Art. 14 – O Poder Executivo, por meio da Secretaria Estadual de Saúde, elaborará Cartilha do Programa de Orientação em Saúde e Atendimento Social às Gestantes e de implantação de medidas de Informação sobre a Política Nacional de Atenção Obstétrica e Neonatal visando informar sobre os direitos da Gestante e da Parturiente, propiciando a todas as mulheres as informações e esclarecimentos necessários para um atendimento hospitalar digno e humanizado, visando também a erradicação da violência obstétrica.
§ 1° - A Cartilha será elaborada com uma linguagem simples e acessível a todos os níveis de escolaridade, e deverá conter minimamente informações sobre todos os itens elencados no Artigo 2º desta lei.
§ 2º - A Cartilha referida no caput deste artigo trará a integralidade do texto da Portaria nº. 1.067/GM, de 04 de julho de 2005, que institui a Política Nacional de Atenção Obstétrica e Neonatal, e dá outras providências.
DISPOSIÇÕES FINAIS
Art. 15 – Os estabelecimentos hospitalares deverão expor cartazes informativos contendo as condutas elencadas nos incisos I a XXI do artigo 13, bem como disponibilizar as mulheres um exemplar da Cartilha referida no artigo 14 desta Lei.
§ 1º - Equiparam-se aos estabelecimentos hospitalares, para os efeitos desta Lei, os postos de saúde, as unidades básicas de saúde, os hospitais, maternidades, casas de parto e os consultórios médicos especializados no atendimento da saúde da mulher.
§ 2º - Os cartazes previstos no caput deverão conter informação referente aos órgãos para a denúncia de ocorrência de violência obstétrica, além de orientações de como a mulher agredida deve proceder nestes casos.
§ 3º - Deverá constar, ainda, nos cartazes a seguinte frase: "Para esclarecer dúvidas: Ligue para a Central de Atendimento à Mulher - Ligue 180 (Decreto nº. 7.393, de 15 de dezembro de 2010).
Art. 16 - O Poder Executivo regulamentará esta lei no prazo de 90 (noventa) dias, contados a partir de sua publicação.
Art. 17 - As despesas resultantes da aplicação desta lei correrão à conta das dotações orçamentárias próprias, suplementadas se necessário.
Art. 18 - Esta lei entra em vigor na data de sua publicação.
RACHEL MARQUES
DEPUTADA
JUSTIFICATIVA
A presente proposição visa instituir em nosso Estado o Programa de Orientação em Saúde e Atendimento Social às Gestantes e Implantação de Medidas de Informação sobre a Política Nacional de Atenção Obstétrica e Neonatal, objetivando implementar política social de acompanhamento às gestantes.
Muitas vezes por falta de informação muitas gestantes acabam passando por situações desnecessárias e até mesmo constrangedoras, que poderiam ser evitadas.

* [TRECHO DOS DADOS]
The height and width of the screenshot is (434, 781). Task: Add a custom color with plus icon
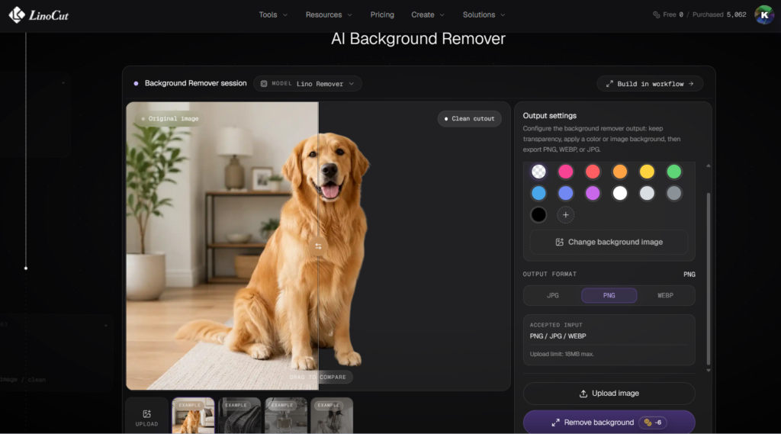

* [TAREFA 1] Reproduza palavra por palavra o trecho da lei, começando em "Art. 16 - O" e seguindo até "poderiam ser evitadas.".
* [TAREFA 2] Liste todos os locais que o § 1º do Art. 15 do trecho da lei equipara aos estabelecimentos hospitalares.

* [RESULTADO 1]
Art. 16 - O Poder Executivo regulamentará esta lei no prazo de 90 (noventa) dias, contados a partir de sua publicação.
Art. 17 - As despesas resultantes da aplicação desta lei correrão à conta das dotações orçamentárias próprias, suplementadas se necessário.
Art. 18 - Esta lei entra em vigor na data de sua publicação.
RACHEL MARQUES
DEPUTADA
JUSTIFICATIVA
A presente proposição visa instituir em nosso Estado o Programa de Orientação em Saúde e Atendimento Social às Gestantes e Implantação de Medidas de Informação sobre a Política Nacional de Atenção Obstétrica e Neonatal, objetivando implementar política social de acompanhamento às gestantes.
Muitas vezes por falta de informação muitas gestantes acabam passando por situações desnecessárias e até mesmo constrangedoras, que poderiam ser evitadas.

* [RESULTADO 2]
- postos de saúde
- unidades básicas de saúde
- hospitais
- maternidades
- casas de parto
- consultórios médicos especializados no atendimento da saúde da mulher